## TASK DESCRIPTION
Keep to one stretch of the data below, the lines from the one with "Opening Times (355, 2368)" up to and including the one with "Vanity Units (612, 2332)", and return that stretch exactly.

(Stored data entries)
★ ★ ★ ★ ★ ★ ★

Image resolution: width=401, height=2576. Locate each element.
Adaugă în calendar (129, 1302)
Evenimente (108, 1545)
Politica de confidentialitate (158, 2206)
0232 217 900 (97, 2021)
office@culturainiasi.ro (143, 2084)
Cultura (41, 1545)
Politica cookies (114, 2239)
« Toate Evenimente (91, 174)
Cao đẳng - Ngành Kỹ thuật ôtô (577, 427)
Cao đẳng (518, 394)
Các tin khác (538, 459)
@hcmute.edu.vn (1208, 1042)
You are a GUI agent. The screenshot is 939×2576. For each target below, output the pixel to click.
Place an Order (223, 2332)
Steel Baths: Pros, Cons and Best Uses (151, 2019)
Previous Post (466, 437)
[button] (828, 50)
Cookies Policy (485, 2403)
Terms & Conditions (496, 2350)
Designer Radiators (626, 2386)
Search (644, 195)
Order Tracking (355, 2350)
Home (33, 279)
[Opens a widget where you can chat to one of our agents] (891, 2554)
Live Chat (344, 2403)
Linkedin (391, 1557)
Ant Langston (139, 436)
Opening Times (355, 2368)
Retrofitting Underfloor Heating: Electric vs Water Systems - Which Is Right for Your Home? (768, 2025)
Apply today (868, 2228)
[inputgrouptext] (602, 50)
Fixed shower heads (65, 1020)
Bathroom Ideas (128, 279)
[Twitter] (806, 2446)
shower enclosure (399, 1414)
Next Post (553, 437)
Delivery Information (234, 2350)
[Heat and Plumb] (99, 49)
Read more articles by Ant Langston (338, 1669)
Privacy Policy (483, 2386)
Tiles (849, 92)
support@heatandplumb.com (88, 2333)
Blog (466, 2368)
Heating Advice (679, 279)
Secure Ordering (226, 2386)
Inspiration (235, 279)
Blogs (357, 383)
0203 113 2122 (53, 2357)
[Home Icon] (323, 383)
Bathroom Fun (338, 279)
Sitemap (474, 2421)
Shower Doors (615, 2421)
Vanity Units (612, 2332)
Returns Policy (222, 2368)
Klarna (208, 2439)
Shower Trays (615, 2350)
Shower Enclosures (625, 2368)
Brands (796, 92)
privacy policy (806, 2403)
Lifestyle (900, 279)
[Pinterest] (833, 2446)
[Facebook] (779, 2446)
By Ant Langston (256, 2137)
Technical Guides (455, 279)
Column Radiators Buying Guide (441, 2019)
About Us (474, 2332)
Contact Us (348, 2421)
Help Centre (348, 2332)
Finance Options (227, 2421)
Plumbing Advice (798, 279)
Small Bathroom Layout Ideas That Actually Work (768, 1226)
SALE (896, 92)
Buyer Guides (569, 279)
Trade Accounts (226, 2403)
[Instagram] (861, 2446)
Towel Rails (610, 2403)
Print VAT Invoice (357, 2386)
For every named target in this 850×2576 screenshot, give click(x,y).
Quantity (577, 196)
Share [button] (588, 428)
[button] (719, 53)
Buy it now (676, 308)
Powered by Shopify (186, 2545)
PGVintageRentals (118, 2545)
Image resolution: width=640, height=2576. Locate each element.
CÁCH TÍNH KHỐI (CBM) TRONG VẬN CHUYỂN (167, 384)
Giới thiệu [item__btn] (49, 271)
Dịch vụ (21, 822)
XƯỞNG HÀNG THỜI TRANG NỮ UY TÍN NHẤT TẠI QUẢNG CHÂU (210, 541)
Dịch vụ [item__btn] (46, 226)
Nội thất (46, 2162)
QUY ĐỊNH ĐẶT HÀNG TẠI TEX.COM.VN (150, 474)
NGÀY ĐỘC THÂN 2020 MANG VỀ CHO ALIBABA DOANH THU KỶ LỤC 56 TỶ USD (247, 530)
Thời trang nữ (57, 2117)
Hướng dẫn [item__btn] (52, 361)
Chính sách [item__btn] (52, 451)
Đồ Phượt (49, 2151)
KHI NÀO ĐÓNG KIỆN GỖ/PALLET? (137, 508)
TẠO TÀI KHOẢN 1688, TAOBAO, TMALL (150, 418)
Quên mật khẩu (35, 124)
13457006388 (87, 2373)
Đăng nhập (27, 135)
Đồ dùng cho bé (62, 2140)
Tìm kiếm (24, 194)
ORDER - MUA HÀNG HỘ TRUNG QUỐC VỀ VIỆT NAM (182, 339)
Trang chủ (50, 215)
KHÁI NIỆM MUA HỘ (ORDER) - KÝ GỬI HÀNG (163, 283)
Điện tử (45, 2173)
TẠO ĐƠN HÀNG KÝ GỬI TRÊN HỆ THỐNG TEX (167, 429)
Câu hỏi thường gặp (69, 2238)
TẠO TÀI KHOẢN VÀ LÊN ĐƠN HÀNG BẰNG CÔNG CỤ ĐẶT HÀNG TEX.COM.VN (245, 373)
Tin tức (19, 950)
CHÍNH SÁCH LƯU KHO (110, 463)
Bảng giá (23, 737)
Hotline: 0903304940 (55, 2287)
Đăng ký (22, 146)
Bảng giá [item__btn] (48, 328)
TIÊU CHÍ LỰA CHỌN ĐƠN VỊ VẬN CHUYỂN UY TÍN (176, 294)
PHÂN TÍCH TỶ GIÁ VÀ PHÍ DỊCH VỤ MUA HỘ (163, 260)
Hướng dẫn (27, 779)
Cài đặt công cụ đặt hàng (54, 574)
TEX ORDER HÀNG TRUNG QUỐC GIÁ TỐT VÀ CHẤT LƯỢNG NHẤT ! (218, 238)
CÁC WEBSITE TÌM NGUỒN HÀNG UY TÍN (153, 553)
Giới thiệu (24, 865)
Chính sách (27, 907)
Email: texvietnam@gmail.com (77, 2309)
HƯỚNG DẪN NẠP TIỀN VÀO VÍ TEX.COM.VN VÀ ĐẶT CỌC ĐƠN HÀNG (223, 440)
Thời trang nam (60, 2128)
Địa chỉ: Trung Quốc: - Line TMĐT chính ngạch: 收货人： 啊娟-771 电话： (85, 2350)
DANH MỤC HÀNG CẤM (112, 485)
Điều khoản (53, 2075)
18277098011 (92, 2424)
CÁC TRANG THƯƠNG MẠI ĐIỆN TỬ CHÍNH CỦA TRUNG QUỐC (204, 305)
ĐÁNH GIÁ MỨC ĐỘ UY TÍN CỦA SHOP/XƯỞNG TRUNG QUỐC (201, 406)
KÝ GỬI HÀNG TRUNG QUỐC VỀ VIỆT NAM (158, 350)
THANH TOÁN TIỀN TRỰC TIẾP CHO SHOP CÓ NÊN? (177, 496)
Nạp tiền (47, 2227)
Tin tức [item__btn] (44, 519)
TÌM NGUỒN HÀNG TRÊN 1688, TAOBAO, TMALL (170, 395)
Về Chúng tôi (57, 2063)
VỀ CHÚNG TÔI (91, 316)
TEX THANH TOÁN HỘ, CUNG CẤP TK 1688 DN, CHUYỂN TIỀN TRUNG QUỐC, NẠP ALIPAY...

★ ★ ★ ★ ★ ★ ★

## EXERCISE OUTPUT
Opening Times (355, 2368)
Retrofitting Underfloor Heating: Electric vs Water Systems - Which Is Right for Your Home? (768, 2025)
Apply today (868, 2228)
[inputgrouptext] (602, 50)
Fixed shower heads (65, 1020)
Bathroom Ideas (128, 279)
[Twitter] (806, 2446)
shower enclosure (399, 1414)
Next Post (553, 437)
Delivery Information (234, 2350)
[Heat and Plumb] (99, 49)
Read more articles by Ant Langston (338, 1669)
Privacy Policy (483, 2386)
Tiles (849, 92)
support@heatandplumb.com (88, 2333)
Blog (466, 2368)
Heating Advice (679, 279)
Secure Ordering (226, 2386)
Inspiration (235, 279)
Blogs (357, 383)
0203 113 2122 (53, 2357)
[Home Icon] (323, 383)
Bathroom Fun (338, 279)
Sitemap (474, 2421)
Shower Doors (615, 2421)
Vanity Units (612, 2332)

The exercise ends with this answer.